71013, San Giovanni Rotondo (FG)

Padre Pio a Firenze in bilocazione

La professione di Giuseppina Villani, suor Beniamina Crocifissa del Divin Cuore

Nel suo diario di Padre Agostino, riporta aneddoti che vedono come protagonista il suo confratello Padre Pio e i suoi figli spirituali. Nel dicembre 1931, di ritorno da un viaggio a Firenze, padre Agostino conversa con Padre Pio circa la sua permanenza nella regione toscana.Questa volta gli ho raccontato la vestizione di suor Beniamina Crocifissa del Divin Cuore (Giuseppina Villani) fatta da me a Firenze l’8 dicembre 1931″. Padre Agostino gli racconta della sua permanenza a Firenze, specie a Coverciano, parlandogli di quelle “buone suore”. Al suo racconto, specie a quello della vestizione della cara figliuolina, piangeva di commozione, benedicendo e ringraziando Gesù. Scrive Padre Agostino: “Siccome a Firenze una suora mi disse che Padre Pio una mattina, dopo la Comunione, le era apparso per confortarla e benedirla, io mi volli accertare anche da lui. Gli domandai: «Spesso fai anche dei viaggetti… fino a Firenze?…». Mi guardò sorridendo!… «Una suora mi ha detto così e così!… È vero?…». «Padre, sì» – mi rispose umilmente. Ma la suora mi disse che dopo ti pregò di andare anche da suor Beniamina…e tu rispondesti: «Non ho l’obbedienza… È vero?…». «Padre, sì» – mi confermò.

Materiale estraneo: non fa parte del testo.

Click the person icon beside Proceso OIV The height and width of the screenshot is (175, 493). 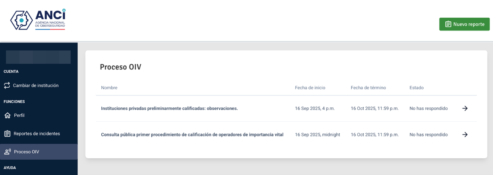coord(7,152)
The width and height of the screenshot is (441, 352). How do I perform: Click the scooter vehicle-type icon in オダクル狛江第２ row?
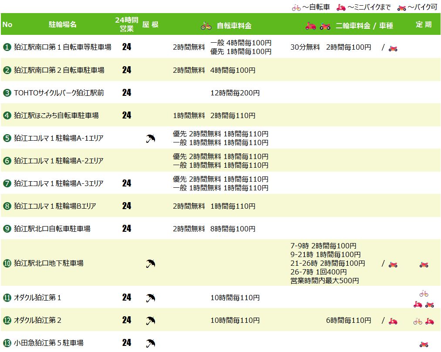[393, 321]
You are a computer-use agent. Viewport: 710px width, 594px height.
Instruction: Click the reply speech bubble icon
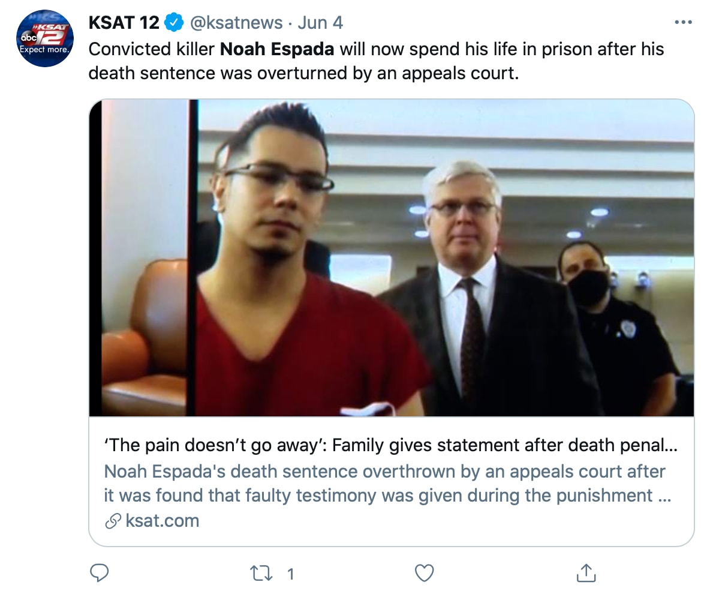point(99,573)
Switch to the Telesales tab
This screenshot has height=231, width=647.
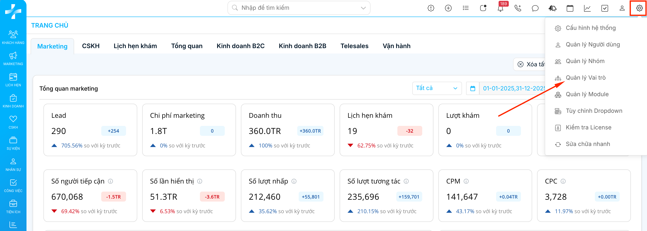(354, 46)
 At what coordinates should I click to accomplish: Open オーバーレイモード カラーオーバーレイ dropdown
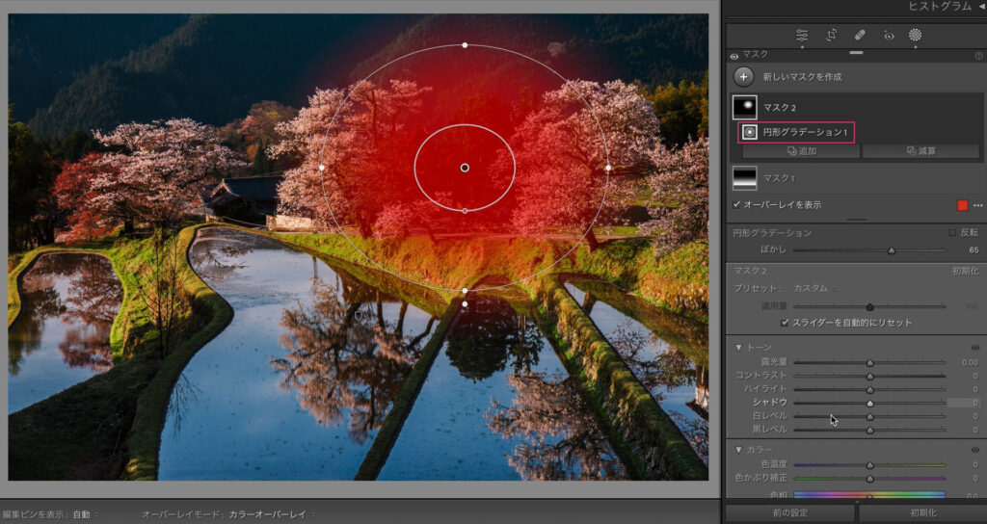point(270,515)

Ma spesso va anche da suor Beniamina, come vi andava quando questa era secolare a casa sua. E questa cara animuccia va anche spesso dal Padre. Si scambiano fra loro di queste visite spirituali e misteriose per effetto di bilocazione”.

Giuseppina Villani di San Marco la Catola,, l’8 dicembre 1931, vestì l’abito religioso, prendendo il nome di suor Beniamina Crocifissa del Divin Cuore. La sacra funzione fu officiata dallo stesso padre Agostino, che era il direttore spirituale della Villani e che l’aveva incoraggiata a consacrarsi al Signore. Uscì dal monastero dopo cinque anni, a causa della salute cagionevole. Si consigliò con padre Pio, principalmente durante il mese da questi trascorso in San Marco la Catola (aprile maggio 1918) ed ebbe anche corrispondenza con lui.